Scaling Ingress Resources (NSX-T only)

Page last updated:

Warning: VMware Enterprise PKS v1.6 is no longer supported because it has reached the End of General Support (EOGS) phase as defined by the Support Lifecycle Policy. To stay up to date with the latest software and security updates, upgrade to a supported version.

This topic describes how to monitor the health status of the NSX-T load balancer and scale ingress resources.

Note: This feature requires NCP v2.5.1 or later.

About Load Balancer Monitoring and Ingress Scaling

For each Kubernetes cluster provisioned by Enterprise PKS with NSX-T, there are 2 layer 7 virtual servers (HTTP and HTTPS) attached to the cluster load balancer service that perform ingress routing.

Using custom resources, Enterprise PKS v1.6 gives you the ability to monitor the state of the NSX-T load balancer service and scale the virtual servers created for ingress.

Monitoring the NSX-T Load Balancer Service

You can use the NSXLoadBalancerMonitor CRD to monitor the NSX-T load balancer service, including traffic, usage and health score information.

For each load balancer service created by the NSX-T load balancer, NCP (by way of the CRD) creates a corresponding NSXLoadBalancerMonitor object:

  • 1 layer 4 load balancer created by default for the Kubernetes master nodes
  • 1 layer 4 auto-scaled load balancer created for each service resource
  • 2 layer 7 ingress load balancers which can be interactively scaled

For each type of load balancer, the NSXLoadBalancerMonitor returns statistics showing the number of connections and throughput of the virtual servers. In addition, a health score is calculated that reflects the current performance of that load balancer.
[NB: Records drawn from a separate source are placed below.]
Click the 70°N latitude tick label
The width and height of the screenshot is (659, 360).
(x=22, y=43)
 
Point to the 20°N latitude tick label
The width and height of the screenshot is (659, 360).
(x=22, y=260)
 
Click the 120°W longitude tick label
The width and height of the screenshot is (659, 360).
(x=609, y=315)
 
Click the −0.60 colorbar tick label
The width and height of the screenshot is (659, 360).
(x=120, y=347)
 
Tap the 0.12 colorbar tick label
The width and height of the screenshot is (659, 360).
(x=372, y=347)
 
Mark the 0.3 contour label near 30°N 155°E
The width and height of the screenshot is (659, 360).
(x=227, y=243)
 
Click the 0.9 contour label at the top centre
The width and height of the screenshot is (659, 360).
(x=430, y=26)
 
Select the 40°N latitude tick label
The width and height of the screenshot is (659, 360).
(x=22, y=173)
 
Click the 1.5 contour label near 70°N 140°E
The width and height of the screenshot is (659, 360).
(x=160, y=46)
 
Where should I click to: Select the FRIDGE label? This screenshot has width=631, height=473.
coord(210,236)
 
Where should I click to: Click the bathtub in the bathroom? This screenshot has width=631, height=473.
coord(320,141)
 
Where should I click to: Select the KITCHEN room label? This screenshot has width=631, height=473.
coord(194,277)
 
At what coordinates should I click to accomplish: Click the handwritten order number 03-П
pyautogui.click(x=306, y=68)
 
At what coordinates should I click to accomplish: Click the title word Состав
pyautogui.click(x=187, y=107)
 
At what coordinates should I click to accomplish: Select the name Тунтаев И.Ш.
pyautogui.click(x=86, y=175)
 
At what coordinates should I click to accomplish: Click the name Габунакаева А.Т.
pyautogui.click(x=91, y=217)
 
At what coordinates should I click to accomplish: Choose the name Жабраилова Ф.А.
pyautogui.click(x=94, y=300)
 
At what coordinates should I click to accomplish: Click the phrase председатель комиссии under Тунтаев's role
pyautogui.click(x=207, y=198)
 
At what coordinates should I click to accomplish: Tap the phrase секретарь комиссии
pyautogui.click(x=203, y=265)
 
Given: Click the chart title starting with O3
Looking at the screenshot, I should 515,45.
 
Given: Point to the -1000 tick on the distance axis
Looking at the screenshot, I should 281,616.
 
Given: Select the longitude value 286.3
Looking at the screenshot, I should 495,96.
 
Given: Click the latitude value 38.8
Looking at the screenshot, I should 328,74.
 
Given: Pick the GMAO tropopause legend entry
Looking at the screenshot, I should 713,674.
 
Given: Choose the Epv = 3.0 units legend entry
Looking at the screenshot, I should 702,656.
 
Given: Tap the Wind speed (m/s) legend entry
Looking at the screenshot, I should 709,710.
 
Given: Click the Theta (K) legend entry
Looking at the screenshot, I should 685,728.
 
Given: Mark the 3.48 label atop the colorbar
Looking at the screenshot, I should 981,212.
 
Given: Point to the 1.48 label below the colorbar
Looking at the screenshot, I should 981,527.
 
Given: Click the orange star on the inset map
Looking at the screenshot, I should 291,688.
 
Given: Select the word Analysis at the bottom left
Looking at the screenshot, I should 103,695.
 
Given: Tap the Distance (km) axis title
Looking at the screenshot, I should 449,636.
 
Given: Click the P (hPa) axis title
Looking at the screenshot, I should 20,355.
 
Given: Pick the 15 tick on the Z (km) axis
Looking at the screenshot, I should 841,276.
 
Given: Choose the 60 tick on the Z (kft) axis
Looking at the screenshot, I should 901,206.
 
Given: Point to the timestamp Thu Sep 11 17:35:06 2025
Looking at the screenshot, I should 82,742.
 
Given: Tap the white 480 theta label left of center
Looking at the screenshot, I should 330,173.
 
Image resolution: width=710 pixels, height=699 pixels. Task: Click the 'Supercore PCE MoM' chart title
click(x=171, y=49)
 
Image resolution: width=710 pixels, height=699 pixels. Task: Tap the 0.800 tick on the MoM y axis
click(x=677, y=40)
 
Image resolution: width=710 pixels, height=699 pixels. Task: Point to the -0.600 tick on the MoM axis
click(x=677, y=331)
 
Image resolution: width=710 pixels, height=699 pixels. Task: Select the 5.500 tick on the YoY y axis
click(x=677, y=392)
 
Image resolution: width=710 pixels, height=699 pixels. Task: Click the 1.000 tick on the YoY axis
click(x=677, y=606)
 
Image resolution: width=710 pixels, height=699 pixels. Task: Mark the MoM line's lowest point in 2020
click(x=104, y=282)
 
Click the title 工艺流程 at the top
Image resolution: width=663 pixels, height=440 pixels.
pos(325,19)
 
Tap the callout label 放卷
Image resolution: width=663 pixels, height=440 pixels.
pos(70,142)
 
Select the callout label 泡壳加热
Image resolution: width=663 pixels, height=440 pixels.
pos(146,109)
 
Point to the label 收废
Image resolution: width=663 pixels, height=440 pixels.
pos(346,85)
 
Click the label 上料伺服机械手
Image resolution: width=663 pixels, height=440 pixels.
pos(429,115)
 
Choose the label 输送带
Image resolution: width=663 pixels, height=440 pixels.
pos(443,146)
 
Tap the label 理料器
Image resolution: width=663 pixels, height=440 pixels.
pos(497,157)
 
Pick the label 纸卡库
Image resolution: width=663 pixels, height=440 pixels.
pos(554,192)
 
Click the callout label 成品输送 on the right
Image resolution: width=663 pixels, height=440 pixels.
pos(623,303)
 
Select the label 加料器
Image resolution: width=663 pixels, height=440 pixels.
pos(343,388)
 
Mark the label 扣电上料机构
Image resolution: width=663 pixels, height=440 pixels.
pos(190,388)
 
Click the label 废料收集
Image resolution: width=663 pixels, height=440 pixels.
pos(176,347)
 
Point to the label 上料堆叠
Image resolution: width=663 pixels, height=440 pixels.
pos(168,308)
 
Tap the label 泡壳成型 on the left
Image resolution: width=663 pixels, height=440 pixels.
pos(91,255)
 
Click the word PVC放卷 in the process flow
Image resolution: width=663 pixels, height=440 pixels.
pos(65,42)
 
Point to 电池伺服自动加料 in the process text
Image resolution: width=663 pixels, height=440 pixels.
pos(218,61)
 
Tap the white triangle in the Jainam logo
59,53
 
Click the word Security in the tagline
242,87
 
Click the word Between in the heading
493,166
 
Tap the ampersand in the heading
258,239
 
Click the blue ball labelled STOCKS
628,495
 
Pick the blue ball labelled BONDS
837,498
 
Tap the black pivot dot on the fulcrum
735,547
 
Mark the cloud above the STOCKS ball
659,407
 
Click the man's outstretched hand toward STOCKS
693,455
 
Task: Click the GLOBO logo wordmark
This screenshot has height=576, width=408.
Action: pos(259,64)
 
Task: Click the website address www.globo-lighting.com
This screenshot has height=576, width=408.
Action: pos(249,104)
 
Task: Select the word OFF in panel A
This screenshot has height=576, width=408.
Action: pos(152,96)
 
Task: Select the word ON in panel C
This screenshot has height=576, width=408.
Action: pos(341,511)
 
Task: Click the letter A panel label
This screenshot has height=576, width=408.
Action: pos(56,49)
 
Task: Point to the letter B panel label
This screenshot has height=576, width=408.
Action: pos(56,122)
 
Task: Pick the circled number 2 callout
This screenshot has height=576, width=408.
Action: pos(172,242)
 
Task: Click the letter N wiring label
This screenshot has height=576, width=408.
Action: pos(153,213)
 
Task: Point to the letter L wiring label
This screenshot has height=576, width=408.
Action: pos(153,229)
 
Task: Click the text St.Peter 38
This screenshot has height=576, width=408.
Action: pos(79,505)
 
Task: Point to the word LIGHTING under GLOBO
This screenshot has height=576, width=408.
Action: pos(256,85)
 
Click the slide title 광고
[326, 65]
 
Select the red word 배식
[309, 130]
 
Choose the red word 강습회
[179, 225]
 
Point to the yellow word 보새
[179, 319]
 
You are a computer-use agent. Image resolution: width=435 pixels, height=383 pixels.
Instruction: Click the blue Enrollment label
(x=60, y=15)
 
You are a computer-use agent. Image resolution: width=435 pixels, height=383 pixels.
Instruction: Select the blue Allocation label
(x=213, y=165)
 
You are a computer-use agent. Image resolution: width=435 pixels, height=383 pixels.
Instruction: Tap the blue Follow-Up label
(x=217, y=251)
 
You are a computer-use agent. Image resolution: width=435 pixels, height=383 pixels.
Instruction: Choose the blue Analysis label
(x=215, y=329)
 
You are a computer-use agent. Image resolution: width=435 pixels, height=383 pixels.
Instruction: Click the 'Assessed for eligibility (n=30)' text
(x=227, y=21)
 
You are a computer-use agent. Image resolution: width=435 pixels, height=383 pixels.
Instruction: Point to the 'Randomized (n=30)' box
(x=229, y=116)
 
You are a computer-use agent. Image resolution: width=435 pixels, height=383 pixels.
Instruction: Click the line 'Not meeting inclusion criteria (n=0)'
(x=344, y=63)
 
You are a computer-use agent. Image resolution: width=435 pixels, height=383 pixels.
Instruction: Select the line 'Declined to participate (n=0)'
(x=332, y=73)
If the health score is poor for one of the layer 4 load balancers, you can use a network profile to increase the size of the NSX-T load balancer service.

If the health score is poor for the layer 7 ingress load balancers, you can use the LoadBalancer CRD to manually scale ingress.

Refer to the NSXLoadBalancerMonitor Actions table for details you can take based on the results of the NSXLoadBalancerMonitor.

Using the NSXLoadBalancerMonitor CRD

To run the NSXLoadBalancerMonitor CRD, issue the following set of kubectl commands.

Issue the following command to view the NSXLoadBalancerMonitor CRD:

kubectl get crd

Issue the following command to get the UUID of the NSX-T load balancer deployed for the cluster:

kubectl get nsxlbmonitors

Issue the following command to view statistics, throughput, and health score for all virtual servers deployed by a specific load balancer service:

kubectl describe nsxlbmonitors UUID-OF-LOAD-BALANCER

Example Results Returned by the NSXLoadBalancerMonitor CRD

The following examples shows the results returned by the NSXLoadBalancerMonitor CRD for an example NSX-T load balancer service.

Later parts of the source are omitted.